§ **Problems and tasks**:
(a) List the components that the pixel circuit excerpt says make up the light detection section 30 in the present embodiment.
(b) According to the pixel circuit excerpt, between which two points is the sensor serving transistor T10 connected?

§ **Supplied text**:
◇ ◇ ◇ ◇

However, since the gate-source voltage Vgs of the driving
transistor Td is fixed in the pixel circuit 10, a fixed amount of
current flows to the organic EL element 1 and the emitted light
luminance does not vary. In short, stabilized gradation control can
be anticipated.
[0196] However, as time passes, not only the driving voltage but
also the light emission efficiency of the organic EL element 1
degrades. In other words, even if the same current is supplied to
the organic EL element 1, the emitted light luminance of the
organic EL element 1 drops together with time. As a result, such a
screen burn as described hereinabove with reference to FIG. 59A
appears.
[0197] Therefore, the light detection section 30 is provided so
that correction or compensation corresponding to degradation of the
emitted light luminance is carried out.
[0198] The light detection section 30 in the present embodiment
includes a sensor serving transistor T10, a capacitor C2, and a
detection signal outputting transistor T5 in the form of an
n-channel TFT as seen in FIG. 16.
[0199] The sensor serving transistor T10 is connected between a
power supply line VL and the gate of the detection signal
outputting transistor T5.
[0200] The sensor serving transistor T10 is provided in place of
the light sensor S1 in the form of a diode in the configuration
described hereinabove with reference to FIG. 5, and is changed over
between an on state and an off state so as to function as a
switching element and besides functions as a light sensor in the
off state thereof.

◇ ◇ ◇ ◇

§ **Available data**:

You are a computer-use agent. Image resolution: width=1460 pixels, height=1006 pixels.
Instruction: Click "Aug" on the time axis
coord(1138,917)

◇ ◇ ◇ ◇

§ **Solutions to the tasks**:
(a)
- Sensor serving transistor T10
- Capacitor C2
- Detection signal outputting transistor T5

(b) It is connected between a power supply line VL and the gate of the detection signal outputting transistor T5.